After promising to maintain a civilized tone, Sen. Barack Obama has sent a shot across the bow of Sen. Hillary Clinton’s campaign in an advertisement for his 2008 bid for the presidency now appearing on YouTube.
Or did he? The video — a biting commentary on Clinton’s presumed frontrunner status for the Democratic nomination — suggests it was generated by Obama’s campaign. However, Obama told talk show host Larry King that his campaign knew nothing about the ad until it popped up on YouTube, according to press reports.
Election Web 2.0
Welcome to the Web 2.0 presidential campaign: an election cycle that has already begun some 20 months before the Big Day. More than in the congressional elections of 2006 — and certainly much more than in the presidential election of 2004 — all of the next-generation communication tools exemplified by social networking sites like YouTube and MySpace will be used for all they’re worth — for better or worse.
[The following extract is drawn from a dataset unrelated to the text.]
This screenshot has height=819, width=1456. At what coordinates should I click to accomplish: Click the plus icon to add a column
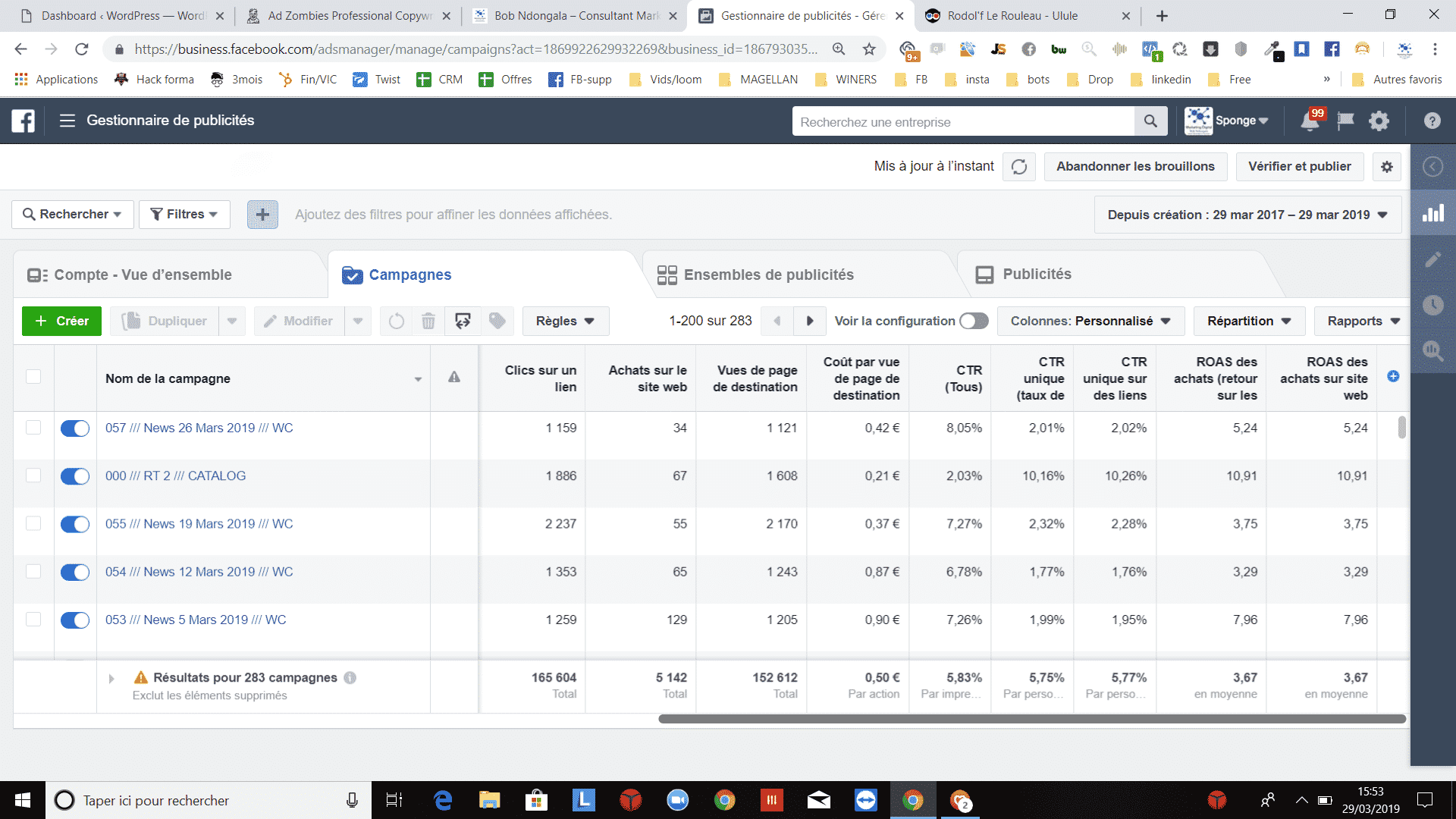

There is much to be said for the YouTube-style of warfare, er, campaigning, that is certain to characterize the presidential campaign. In theory, anyone can make an ad supporting his or her candidate — or, for that matter, denouncing an opponent. If the ad is popular with viewers, it gets voted to the top of the site where even more people can see it. This is democracy in action, Internet-style.
Open to Manipulation
However, this system is also open to manipulation. Anyone can create an ad and slap a candidate’s name and logo on it.
“People are too willing to trust something if it sounds official or is labeled with a prestigious-sounding name or organization,” Denis Pombriant, founder of Beagle Research, told TechNewsWorld. “My advice to anyone relying on the wonderful wizardry of the Web for information is to consider the season and demand proof.”
Indeed, puzzlement was the first reaction to the anti-Hillary ad currently on YouTube.
“I didn’t think the ad fit entirely with his comments about the campaign he wanted to run,” Roger L. Kay, president of Endpoint Technologies Associates, told TechNewsWorld. “It is possible it was generated by enthusiastic supporters.”
It is also possible, he speculated darkly, that it was made by Clinton supporters to throw mud on Obama. “Anything is possible, and these things can be difficult to verify,” Kay said.
The Cloak of Anonymity
The biggest problem the Web 2.0 tools will present is the anonymity they provide to their creators. To be sure, messages appealing to the worst of human nature have been a part of political campaigns for generations. Some of these have never been conclusively traced to one particular group of opponents or overly enthusiastic supporters.
For instance, during the Republication presidential primary campaigns in 2000, Sen. John McCain was on the receiving end of a very nasty whisper campaign about his adopted daughter from Southeast Asia. These rumors were believed to have derailed his candidacy in South Carolina, effectively putting George Bush on track to receive the nomination.
The anonymity of the Internet is certain to worsen an already shameful practice. These tactics won’t be limited to YouTube videos either.
Pombriant cited an “article” about Clinton recently forwarded to him, that supposedly ran in a prestigious London newspaper. The way it was written, he said, was clearly critical. Pombriant researched the article and could not find a legitimate publication source for it.
The forwarded e-mail message began with, “Quite a devastating column follows. Bear in mind that this is the …, which certainly has no conservative partisan agenda to push. It was published Jan. 31st, 2007. Most interesting.”
It is likely to get much worse. “Look at the scurrilous Swift Boat veterans’ attacks on Kerry in 2004,” Pombriant remarked. “If those occurred on airways that are federally regulated, imagine what can happen on the Internet where nothing is regulated.”
Endpoint’s Kay is holding out some hope, though. “This campaign is going to be the first YouTube campaign,” he noted. “We’ll know after it is over if that was a good thing or not.”